● **EXERCISE DETAILS**: Please repeat word for word the line containing "Where should I" and every following line up to and including the last one below, pictures excluded.

------ DATA LISTING ------

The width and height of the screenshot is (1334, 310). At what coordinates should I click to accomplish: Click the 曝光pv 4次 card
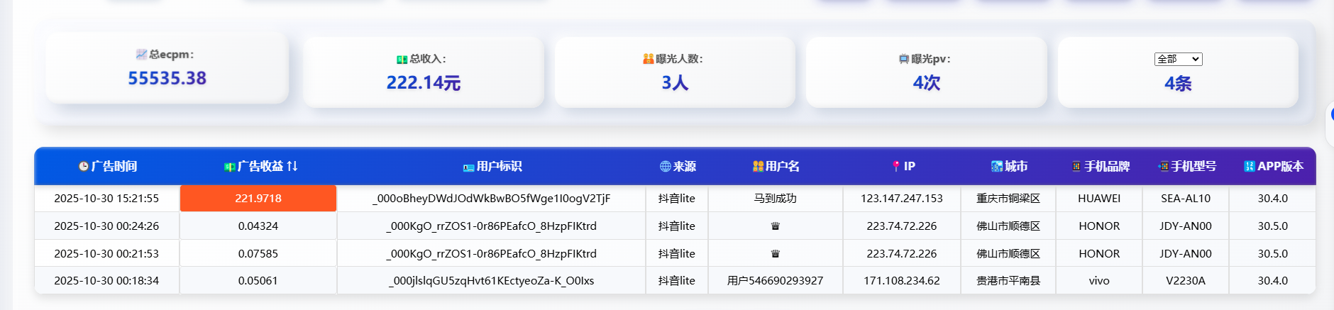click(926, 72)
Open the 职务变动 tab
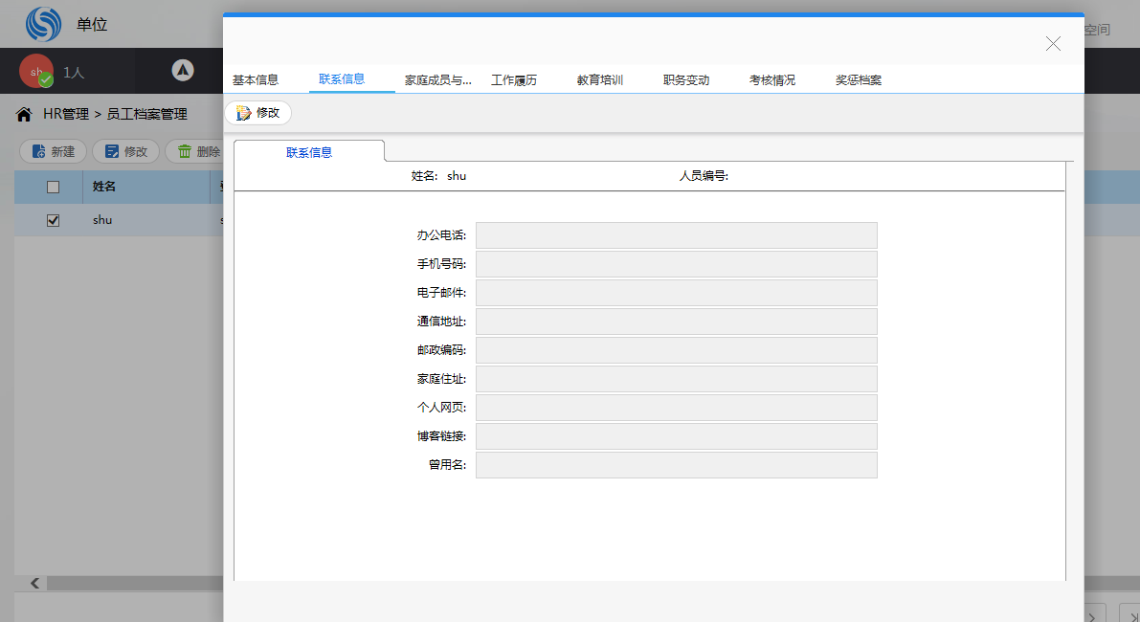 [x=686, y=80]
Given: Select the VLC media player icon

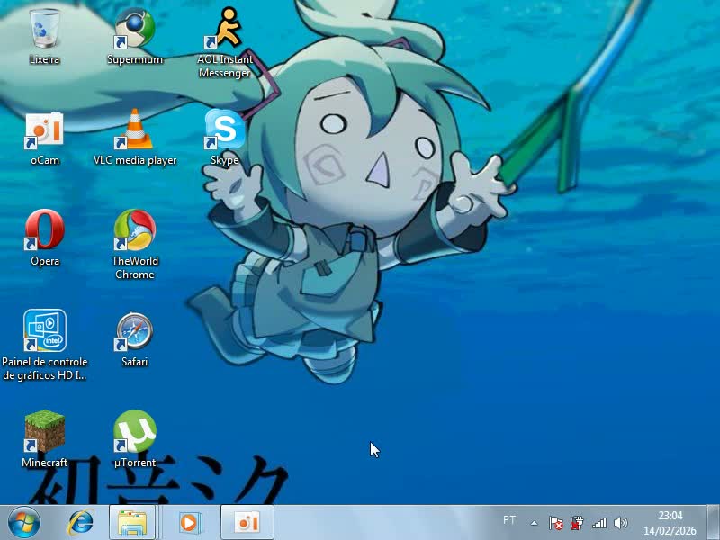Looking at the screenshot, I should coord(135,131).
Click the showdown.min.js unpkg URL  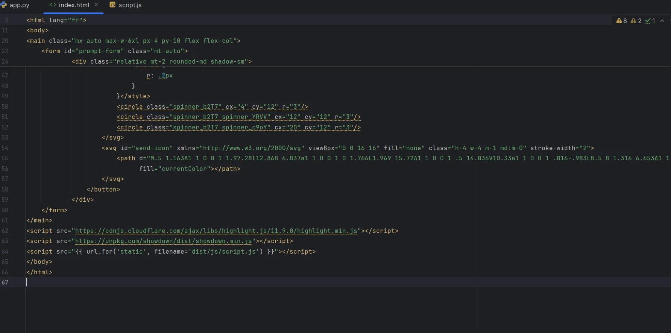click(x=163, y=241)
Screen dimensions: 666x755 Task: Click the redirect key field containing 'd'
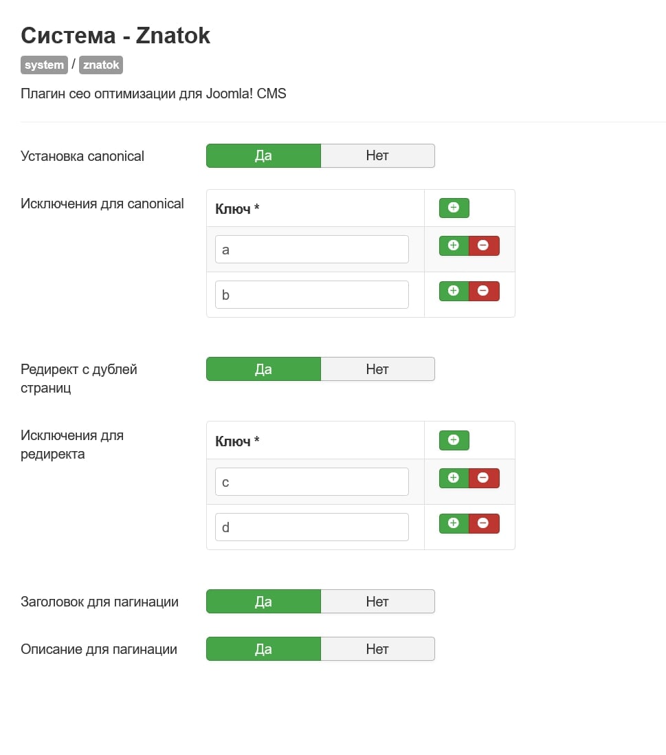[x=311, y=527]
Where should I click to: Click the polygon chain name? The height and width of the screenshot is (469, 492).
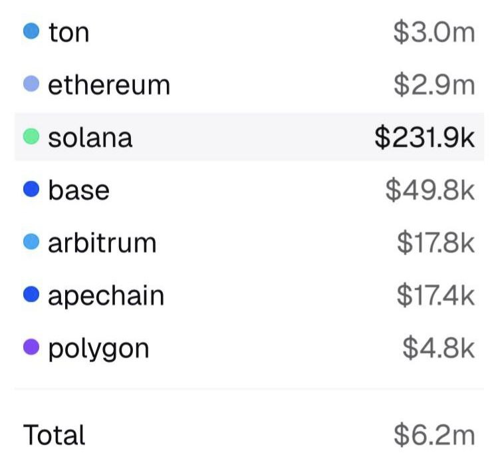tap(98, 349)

------

● **OUTPUT FOR THIS EXERCISE**:
Where should I click to: Click the polygon chain name? The height and width of the screenshot is (469, 492).
tap(98, 349)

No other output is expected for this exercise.